■ WHAT YOU WILL DO
Provide the number of lines below that include "Night", without any other words.

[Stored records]
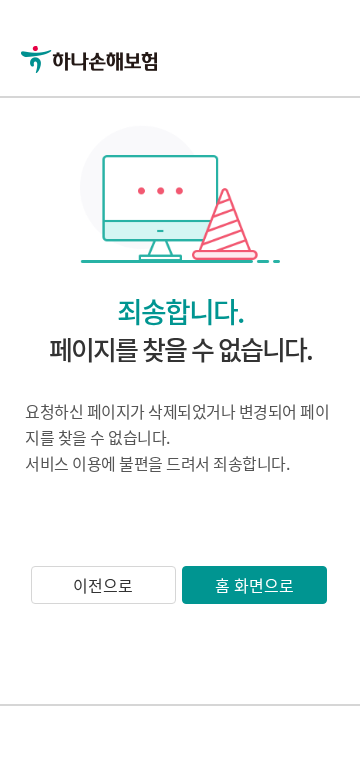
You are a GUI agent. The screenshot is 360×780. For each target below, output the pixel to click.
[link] (112, 30)
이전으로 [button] (103, 585)
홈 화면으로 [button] (254, 585)
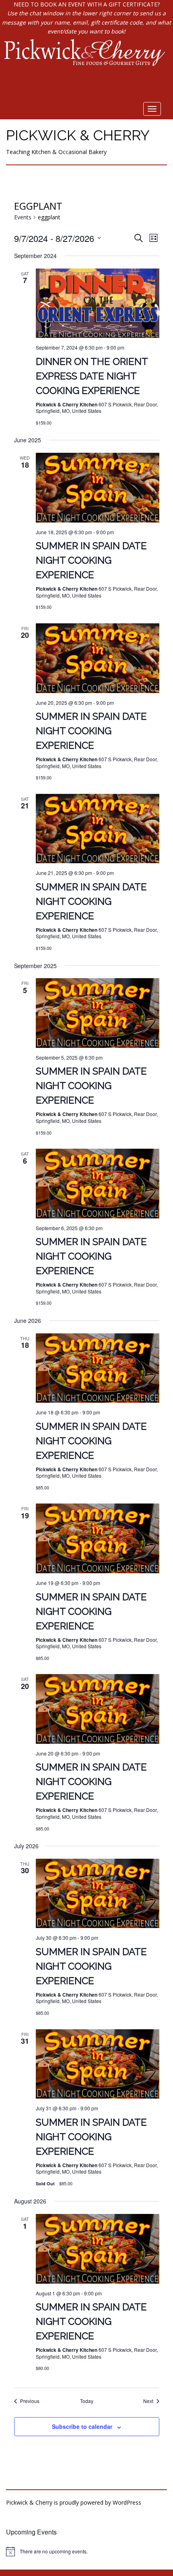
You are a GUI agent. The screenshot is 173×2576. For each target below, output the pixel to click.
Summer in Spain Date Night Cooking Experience (91, 560)
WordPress (127, 2502)
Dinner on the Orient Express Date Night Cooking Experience (92, 376)
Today (86, 2401)
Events (22, 217)
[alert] (86, 2551)
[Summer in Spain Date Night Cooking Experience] (97, 488)
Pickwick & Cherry (78, 135)
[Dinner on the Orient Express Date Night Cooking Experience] (97, 303)
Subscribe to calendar (82, 2426)
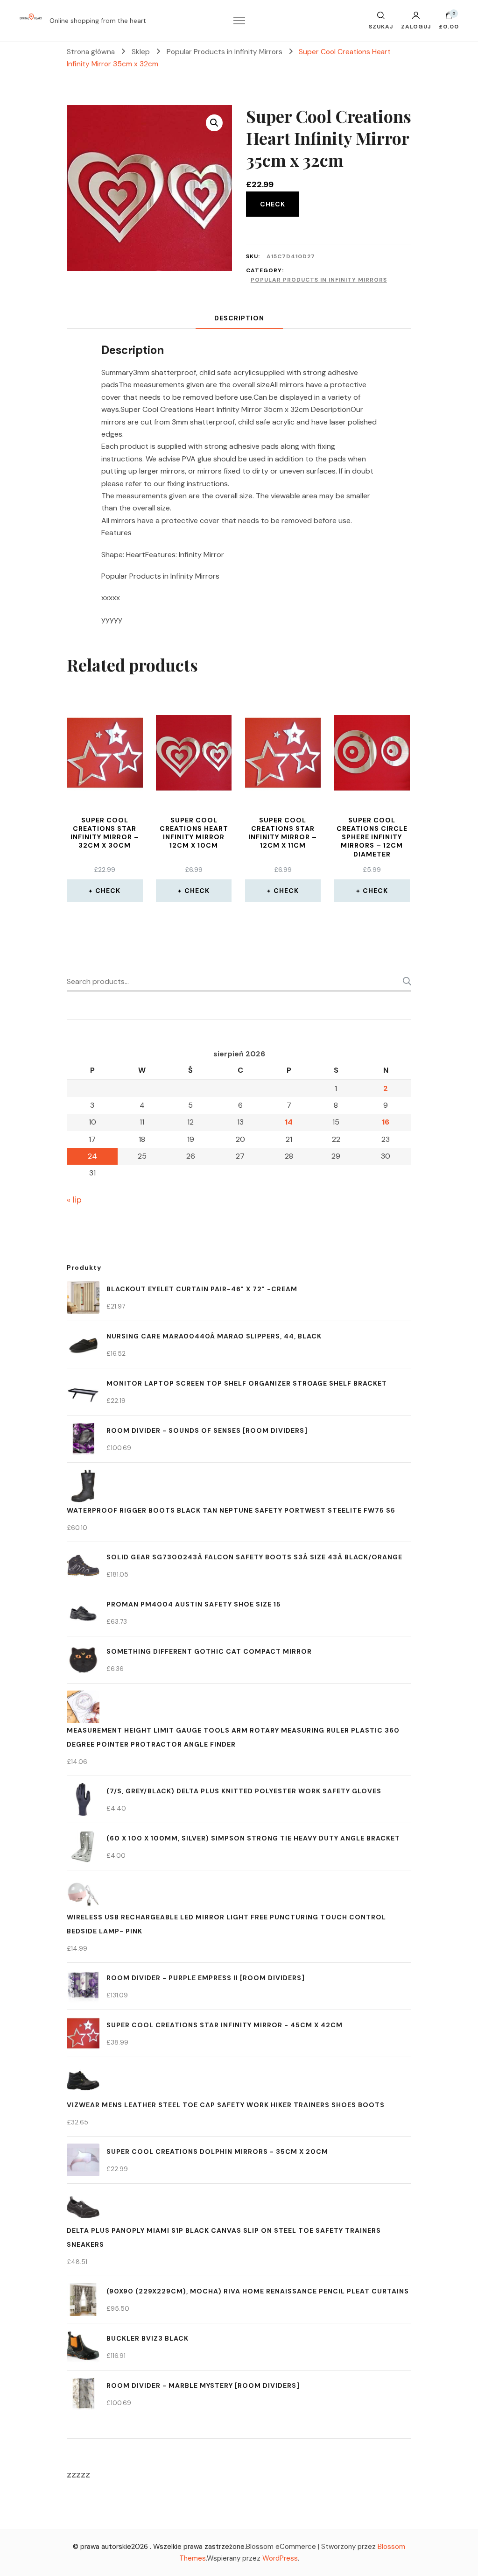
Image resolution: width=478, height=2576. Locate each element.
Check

■ COMPLETED TASK
4